Work task: Return the lines below exactly, from the first line to the line that contains "Given: Select the 容器网络 tab". Leave out pictures.

Data extract:
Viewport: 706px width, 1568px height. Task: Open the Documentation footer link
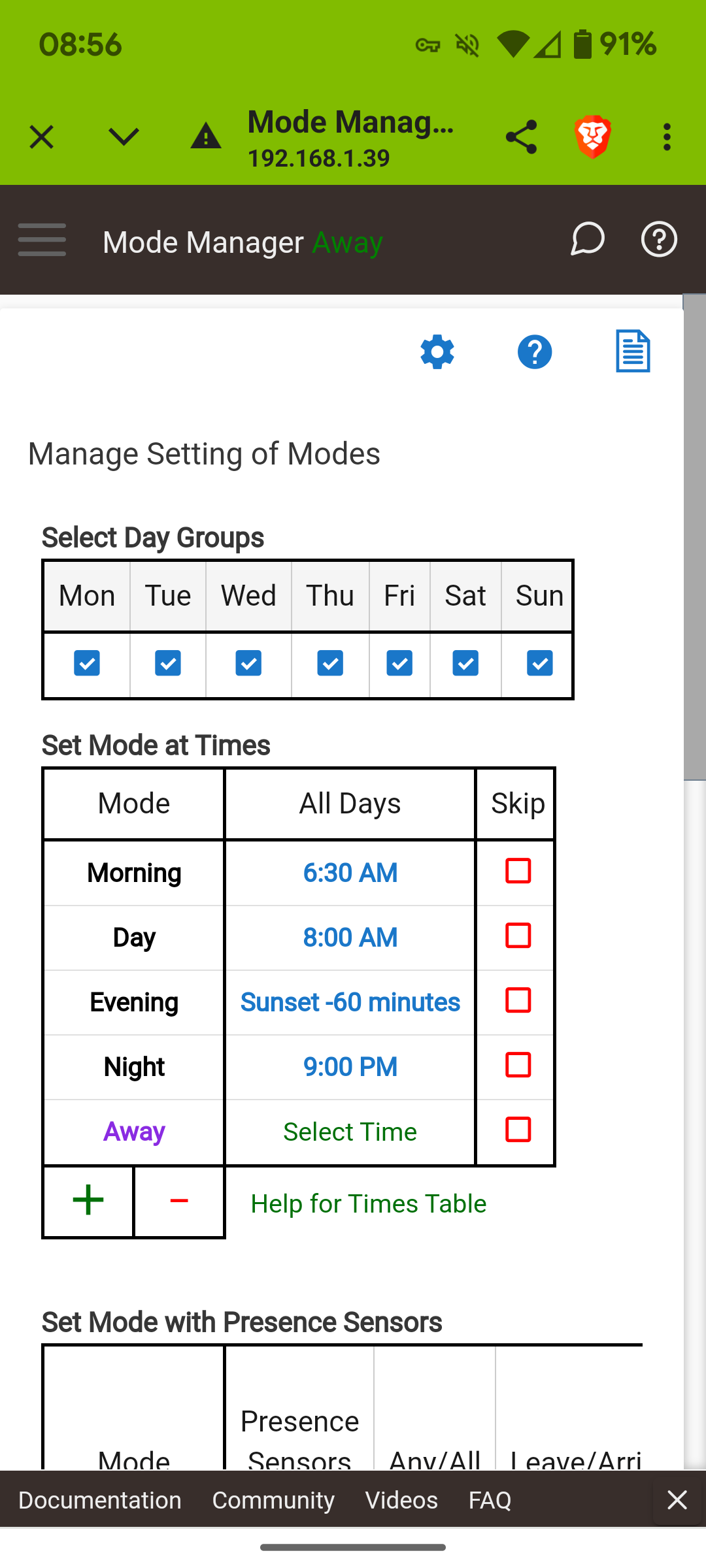tap(100, 1500)
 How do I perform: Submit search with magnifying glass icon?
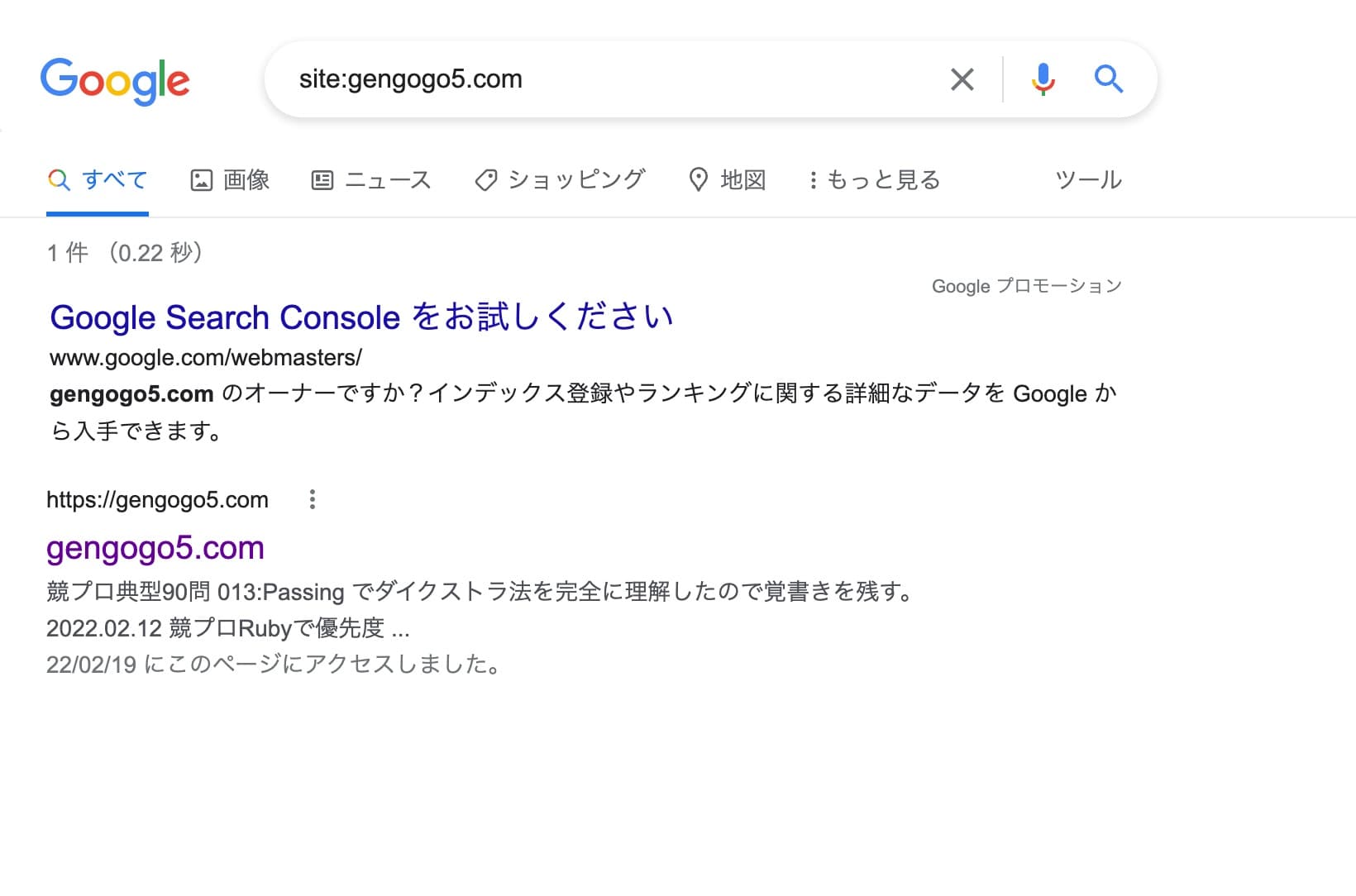1109,79
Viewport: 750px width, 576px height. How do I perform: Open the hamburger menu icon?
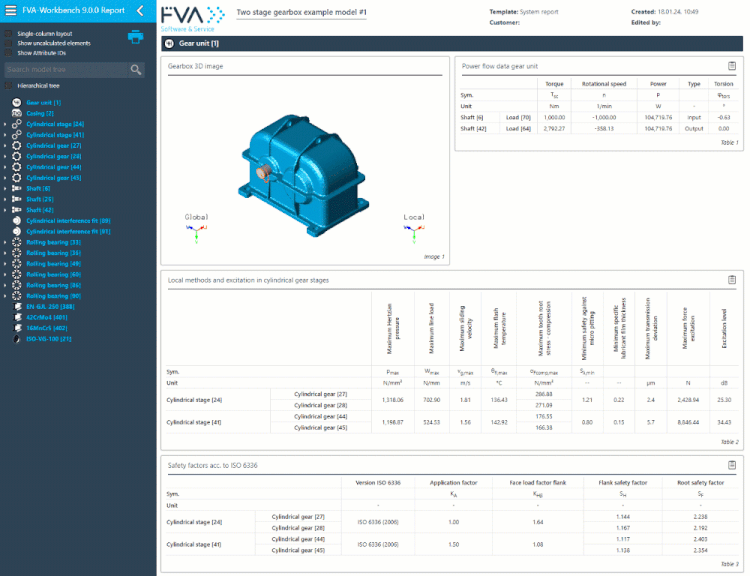point(11,10)
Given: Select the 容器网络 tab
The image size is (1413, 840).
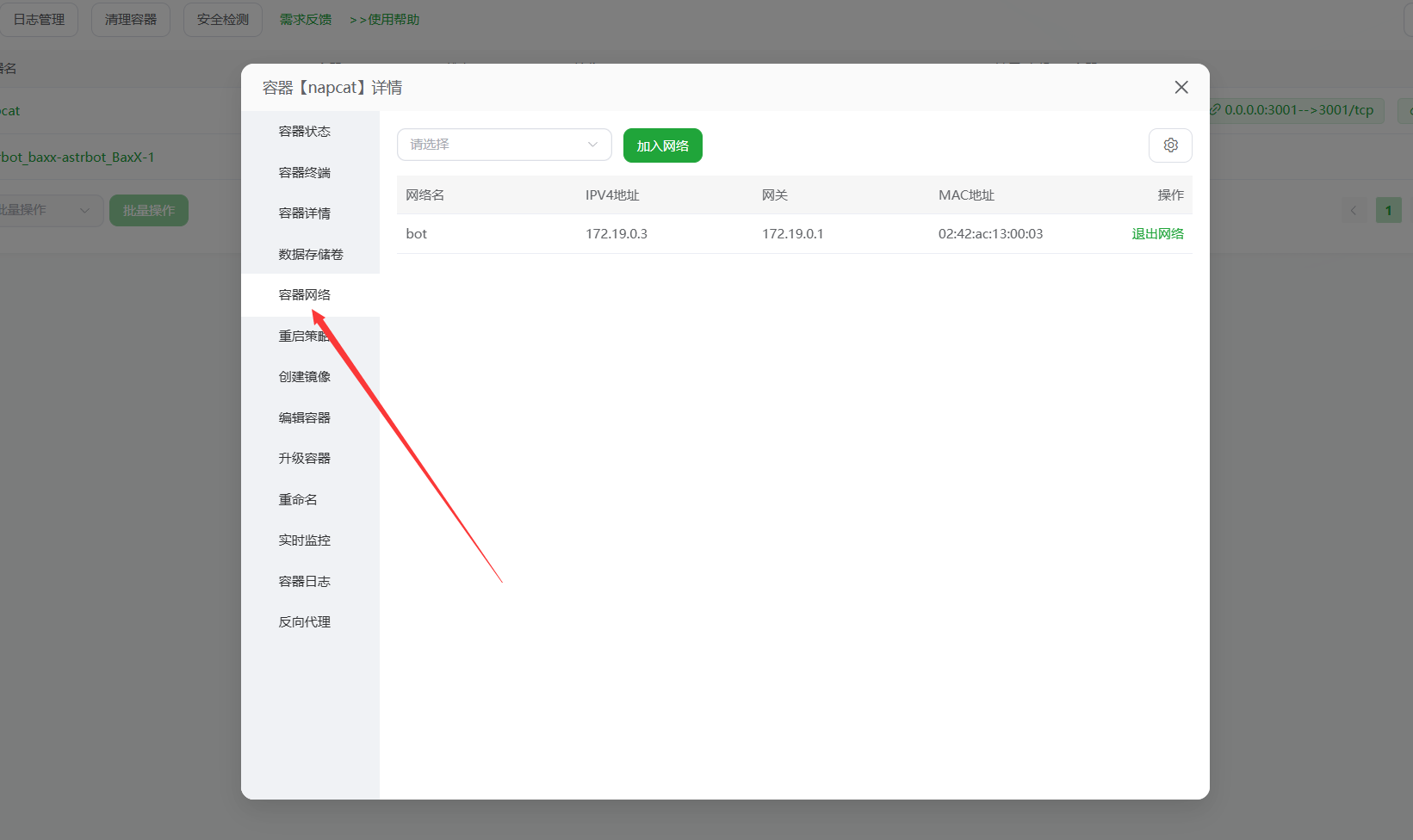Looking at the screenshot, I should click(304, 295).
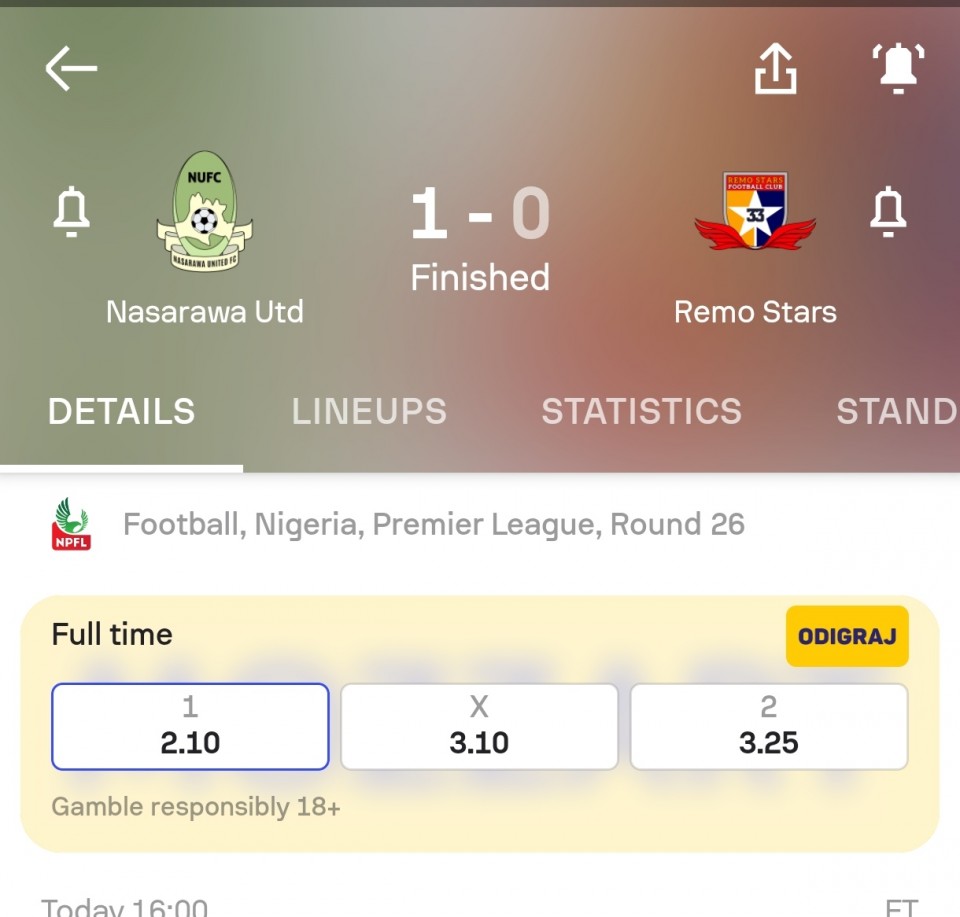This screenshot has height=917, width=960.
Task: Open the share icon
Action: pyautogui.click(x=775, y=69)
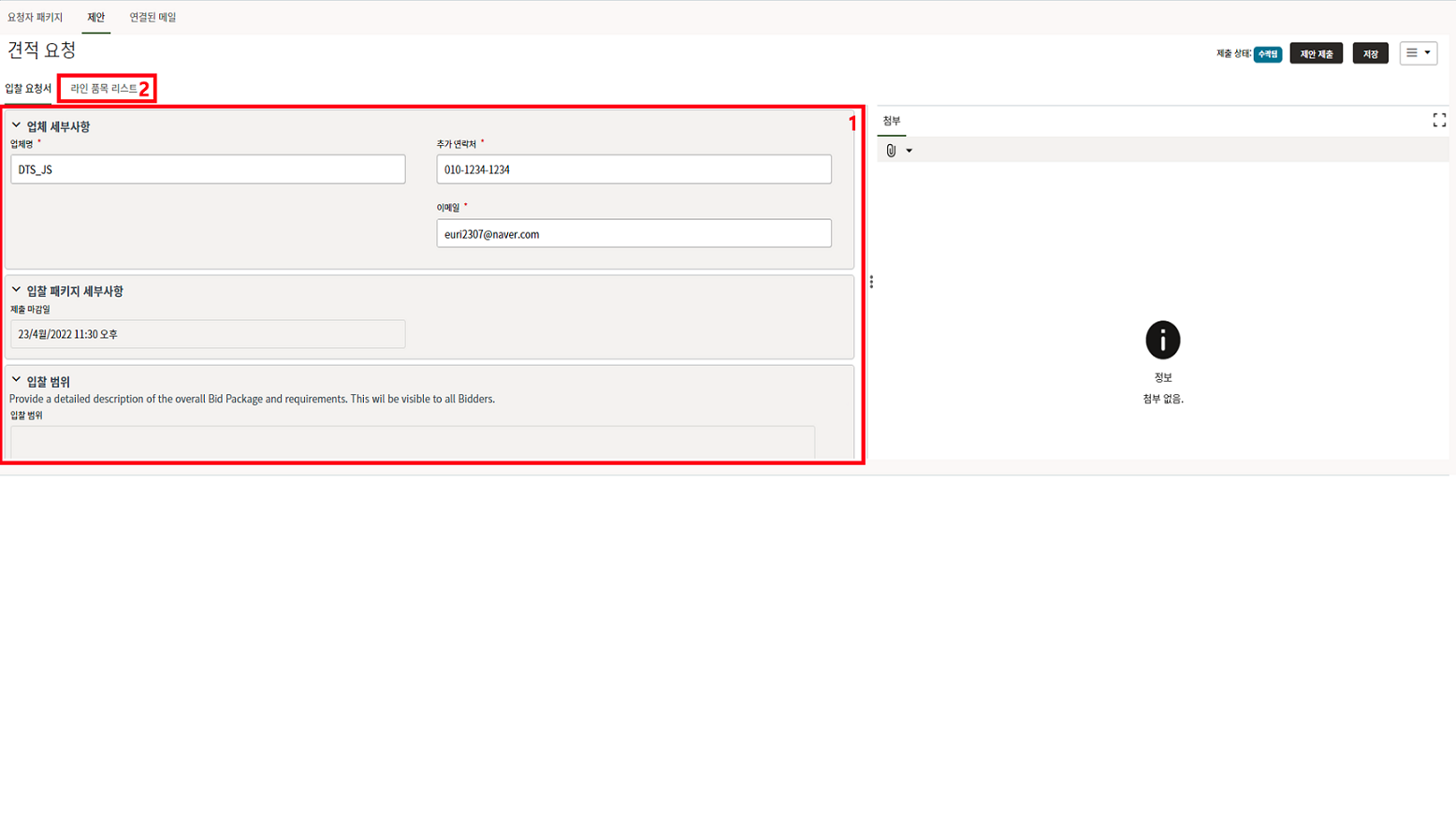The width and height of the screenshot is (1456, 819).
Task: Click the 제출 마감일 date field
Action: [208, 334]

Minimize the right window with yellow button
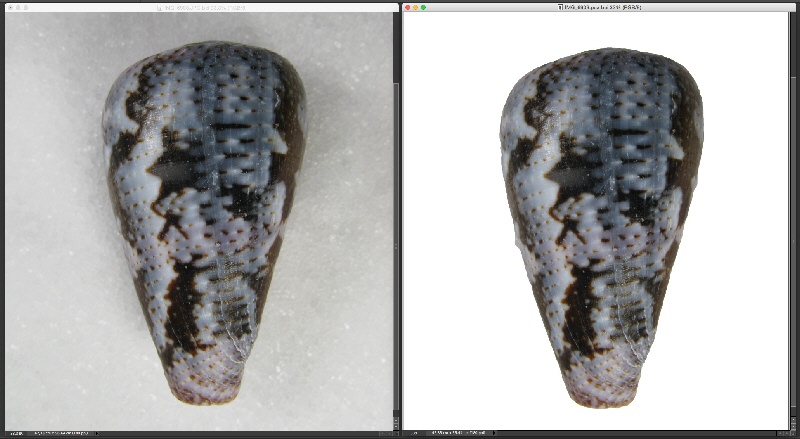pyautogui.click(x=416, y=7)
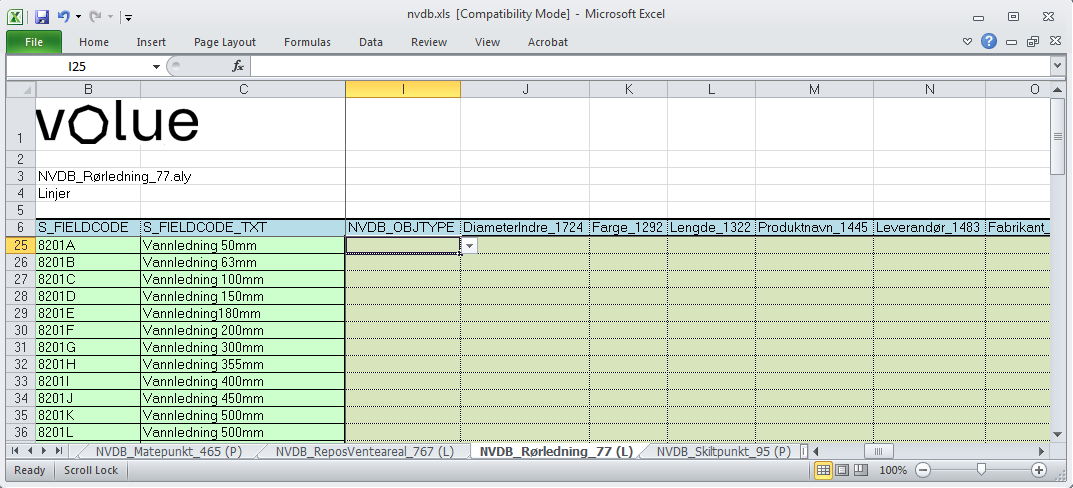Click the zoom in plus icon

(x=1039, y=470)
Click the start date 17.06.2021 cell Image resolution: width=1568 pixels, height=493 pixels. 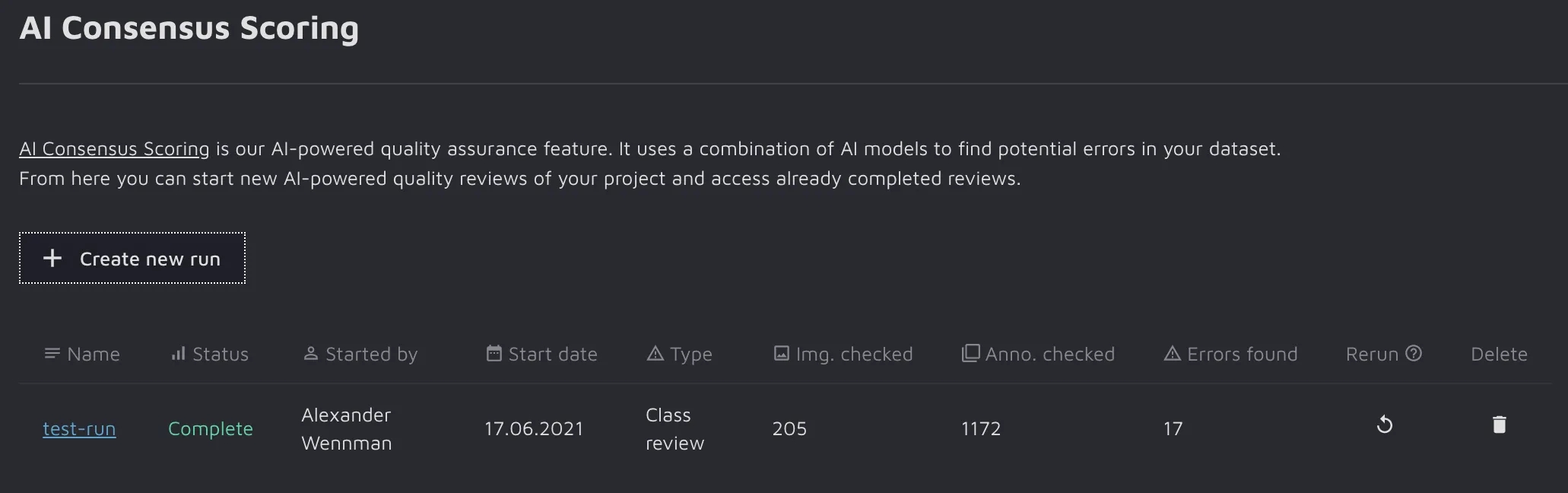click(x=534, y=429)
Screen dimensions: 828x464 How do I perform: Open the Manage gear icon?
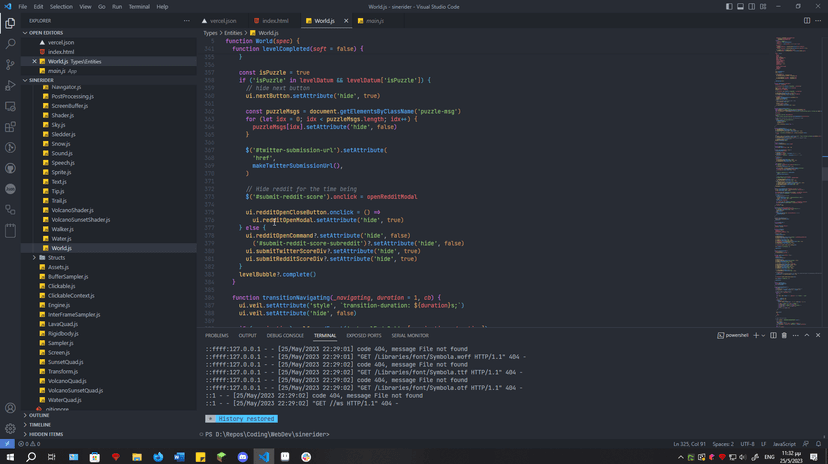point(10,429)

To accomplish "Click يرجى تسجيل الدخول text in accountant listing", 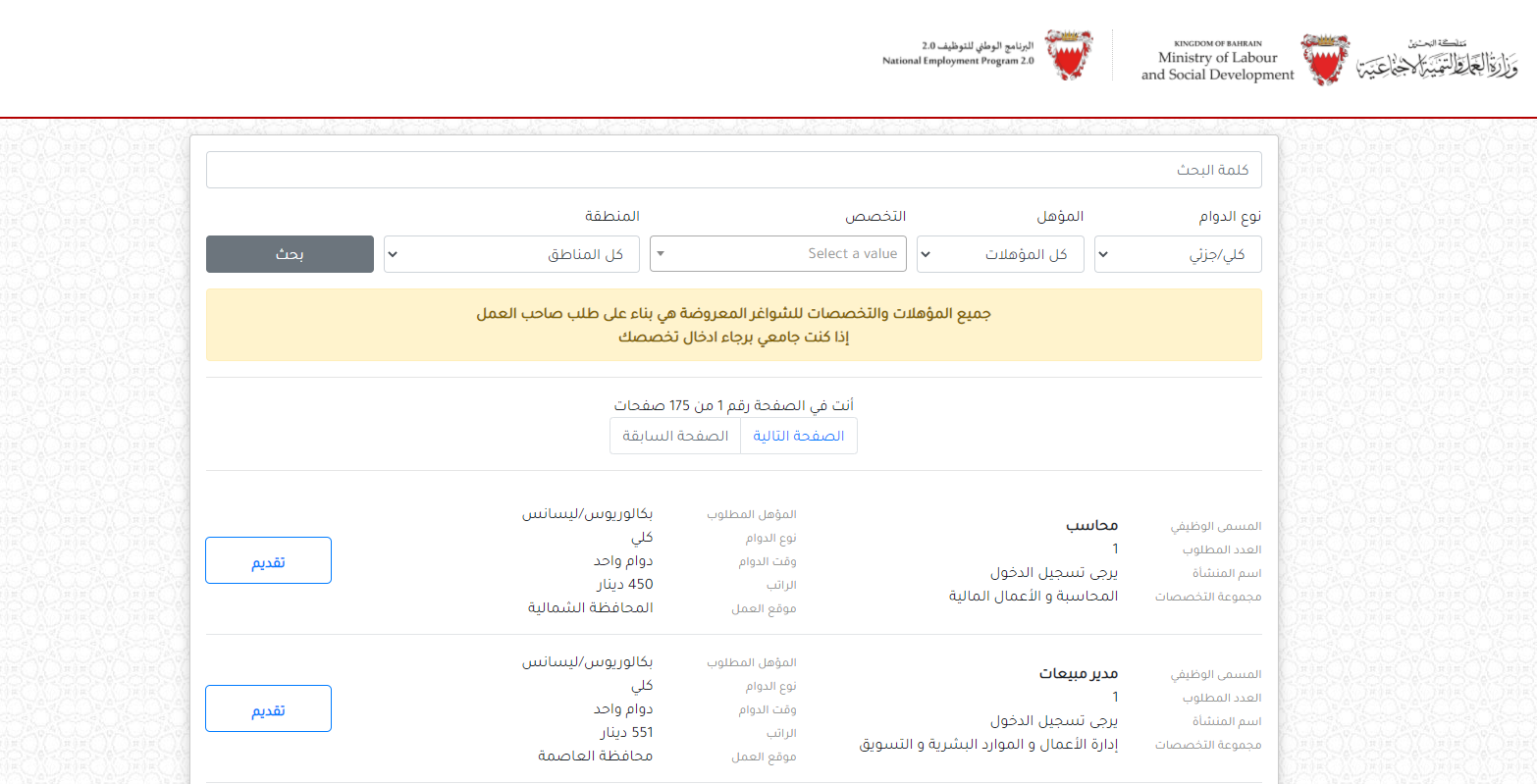I will click(1053, 573).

Response below:
Viewport: 706px width, 1568px height. Task: Open the Documentation footer link
tap(100, 1500)
 How do I perform: Submit search with magnifying glass icon?
1109,79
Viewport: 750px width, 576px height. How do I perform: Open the hamburger menu icon?
point(11,10)
Given: Select the 容器网络 tab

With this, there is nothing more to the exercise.